Segment Start: Study material
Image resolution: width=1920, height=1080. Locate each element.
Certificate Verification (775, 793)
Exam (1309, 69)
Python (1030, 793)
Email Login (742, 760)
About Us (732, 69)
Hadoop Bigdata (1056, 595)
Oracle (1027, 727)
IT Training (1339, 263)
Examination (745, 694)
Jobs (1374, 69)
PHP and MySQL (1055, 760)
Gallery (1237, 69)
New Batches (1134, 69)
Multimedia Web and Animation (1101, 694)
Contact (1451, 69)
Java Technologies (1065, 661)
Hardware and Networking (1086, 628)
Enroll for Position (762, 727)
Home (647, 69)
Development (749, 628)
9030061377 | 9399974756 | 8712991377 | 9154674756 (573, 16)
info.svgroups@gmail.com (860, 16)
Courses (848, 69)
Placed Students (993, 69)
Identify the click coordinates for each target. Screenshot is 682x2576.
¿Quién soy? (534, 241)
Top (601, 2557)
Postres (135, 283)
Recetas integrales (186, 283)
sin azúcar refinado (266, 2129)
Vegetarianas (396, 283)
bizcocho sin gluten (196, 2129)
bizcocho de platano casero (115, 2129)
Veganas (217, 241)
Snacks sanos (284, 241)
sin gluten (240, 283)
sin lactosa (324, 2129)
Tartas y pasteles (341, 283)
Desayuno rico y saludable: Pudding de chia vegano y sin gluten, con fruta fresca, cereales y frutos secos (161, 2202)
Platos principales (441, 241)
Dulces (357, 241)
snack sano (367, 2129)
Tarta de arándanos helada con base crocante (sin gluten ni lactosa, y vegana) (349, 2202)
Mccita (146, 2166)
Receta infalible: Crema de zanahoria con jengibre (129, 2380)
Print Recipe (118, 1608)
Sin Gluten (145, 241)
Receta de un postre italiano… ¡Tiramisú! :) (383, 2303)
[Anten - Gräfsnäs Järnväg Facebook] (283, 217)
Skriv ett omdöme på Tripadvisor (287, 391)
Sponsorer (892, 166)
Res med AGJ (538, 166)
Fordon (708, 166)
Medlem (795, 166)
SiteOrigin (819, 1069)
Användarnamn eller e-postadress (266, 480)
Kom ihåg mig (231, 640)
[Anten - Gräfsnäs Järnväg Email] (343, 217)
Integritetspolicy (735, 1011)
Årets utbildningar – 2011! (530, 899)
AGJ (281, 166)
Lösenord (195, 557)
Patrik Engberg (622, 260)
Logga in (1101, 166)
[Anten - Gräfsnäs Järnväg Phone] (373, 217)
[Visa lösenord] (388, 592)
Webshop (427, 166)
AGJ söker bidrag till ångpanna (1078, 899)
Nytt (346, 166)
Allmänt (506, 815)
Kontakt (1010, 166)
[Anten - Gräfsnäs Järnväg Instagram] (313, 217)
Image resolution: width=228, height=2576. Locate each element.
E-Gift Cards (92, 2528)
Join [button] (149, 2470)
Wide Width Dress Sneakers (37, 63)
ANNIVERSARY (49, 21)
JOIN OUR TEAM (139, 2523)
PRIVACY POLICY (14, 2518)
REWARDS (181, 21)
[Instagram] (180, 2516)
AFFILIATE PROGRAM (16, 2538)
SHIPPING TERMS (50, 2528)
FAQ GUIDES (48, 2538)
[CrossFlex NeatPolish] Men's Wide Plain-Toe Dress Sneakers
Segment End: Study material
Problem description →
Whenever a line of the listing above holds the word "Email", copy that line.

Response area →
Email Login (742, 760)
[Anten - Gräfsnäs Järnväg Email] (343, 217)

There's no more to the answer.